Following an outcry from residents worried about losing their properties, the Golden Valley City Council decided to no longer consider building a new fire station in locations that would require the demolition of private homes.

Brian Wade, a Golden Valley landlord who has actively opposed the idea of ​​using residential sites for the new resort, said the news was a relief and felt like a victory for many in the community. .

“We weren’t really sure we would get that result, so we’re very happy about that,” said Wade, who had previously received letters from the city advising him that his property could be purchased for a new barracks site. of firefighters.

“We’ve had the same position the whole time – that not only should it not be my house or my neighborhood, but no residence [property] in general,” Wade said.

At a city council business session last Tuesday, members discussed eight possible sites for a new fire station, only one of which was a residential area, where the owners had agreed to sell. But the council ultimately decided to eliminate residential sites altogether.

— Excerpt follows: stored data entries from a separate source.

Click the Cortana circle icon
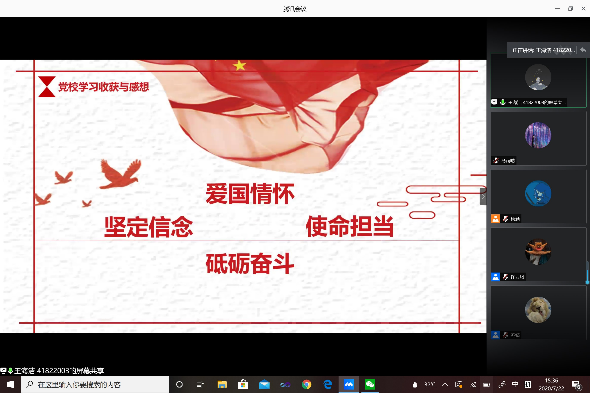Image resolution: width=590 pixels, height=393 pixels. point(179,384)
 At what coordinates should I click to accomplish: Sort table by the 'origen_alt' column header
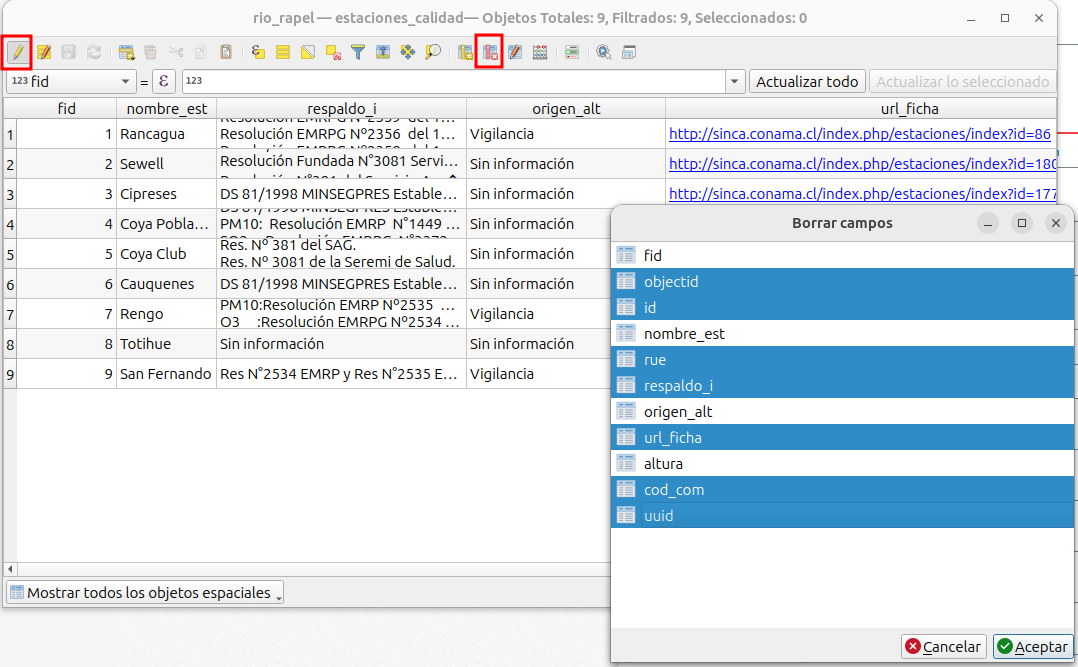[x=565, y=109]
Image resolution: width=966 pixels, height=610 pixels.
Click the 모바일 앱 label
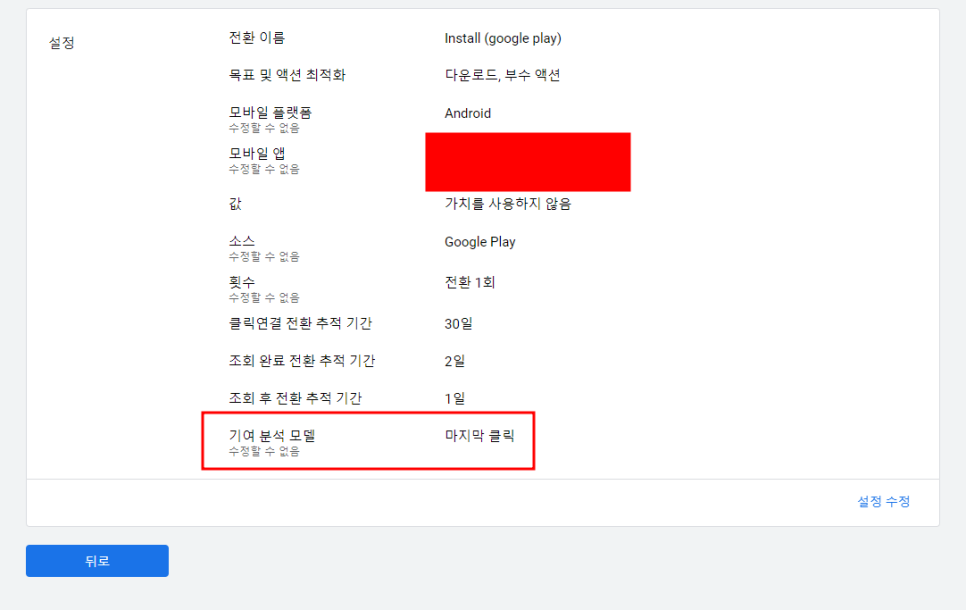257,153
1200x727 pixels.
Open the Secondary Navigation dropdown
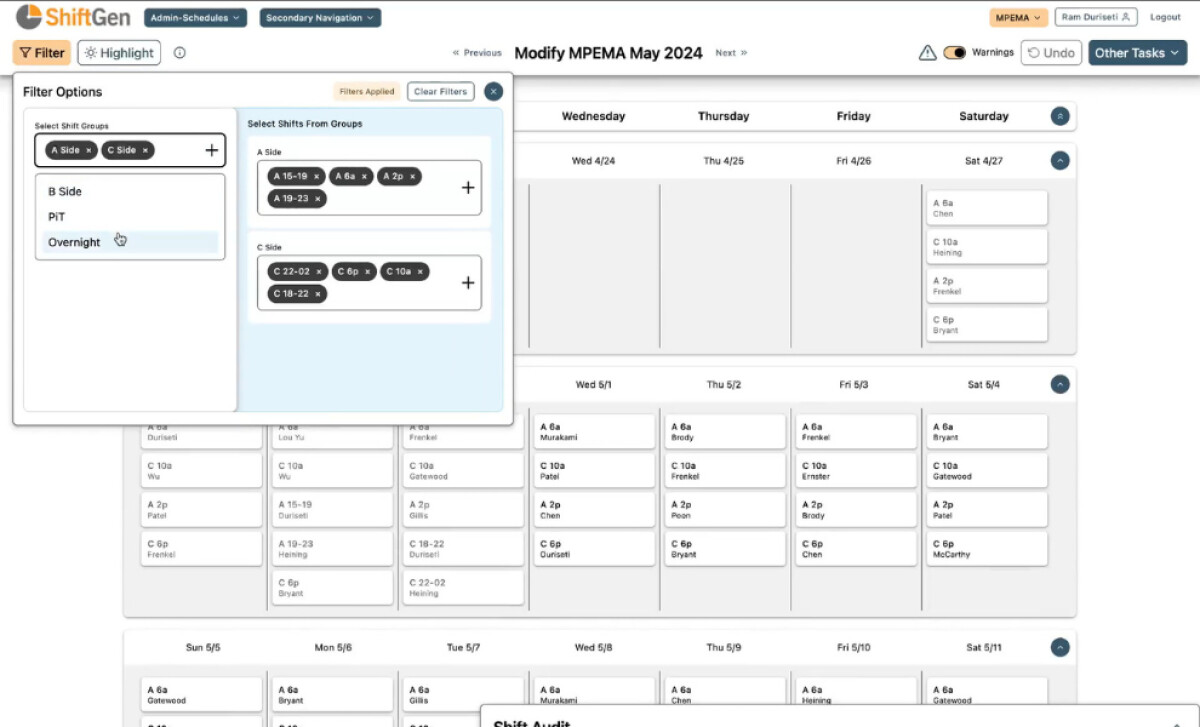(320, 17)
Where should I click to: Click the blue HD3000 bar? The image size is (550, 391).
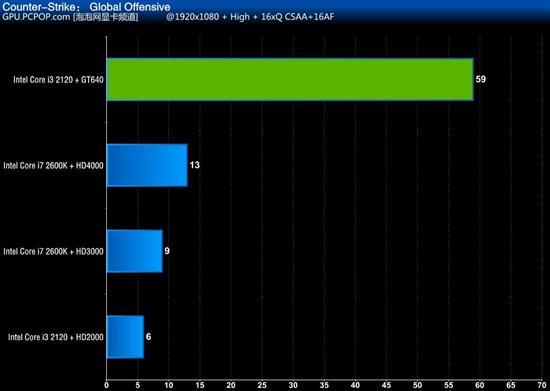coord(135,251)
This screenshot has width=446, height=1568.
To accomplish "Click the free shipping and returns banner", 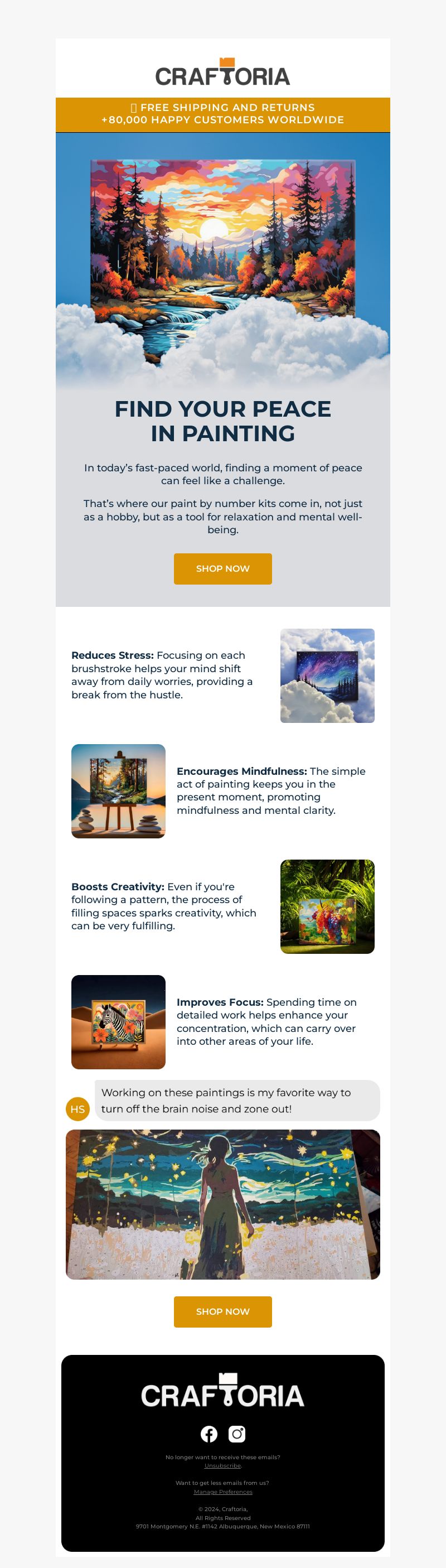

The city originally considered about 130 residential properties as possible sites for the new station.

Deputy Fire Chief Bethany Brunsell said she believes strong homeowner concerns factored into the decision to move away from residential sites.

“There was certainly a very organized and vocal engagement from the owners, who reached out to the city council, which is great to see so much community engagement in this process,” Brunsell said. “The city council, and certainly we as the fire service, heard those voices and wanted to respect those opinions.”

If the city had opted for residential options, it could have used eminent domain to purchase homes or other properties if it could not find willing sellers in a prime location.

The Golden Valley Fire Department sought to consolidate two outlying fire stations into one to serve the east side of town, with enough space for modern equipment and room for firefighters to stay during night shifts.

None of the current three fire stations have bunk rooms, and there are other challenges with the current stations, such as having to back up the fire trucks each time they return.

The city council has now narrowed its search to four possible sites, which include:

  • Spring Gate Mall at 5621 Duluth St. and 1875 Lilac Dr. N (Feist Automotive gas station).
  • Basset Creek offices and medical buildings at 5801 and 5851 Duluth St.
  • Minnesota Department of Transportation West Metro Headquarters at 2055 Lilac Dr. N.
  • The baseball field is from Schaper Park at 631 Ottawa Avenue.

The department hopes to innovate in 2025, Brunsell said. The department also hopes to secure $17 million for the project as part of a government bond bill. Of this amount, $4 million is allocated to land acquisition, which could turn out to be higher depending on the site, noted the deputy chief.

Meanwhile, other homeowners say they are happy that city leaders have decided to move away from residential construction options.

“My family and our neighborhood are very relieved that council and the mayor have made it clear that residential sites will no longer be considered for the fire station project,” said Golden Valley resident Amanda Buhman. “It’s been a stressful few months, but we got through it.”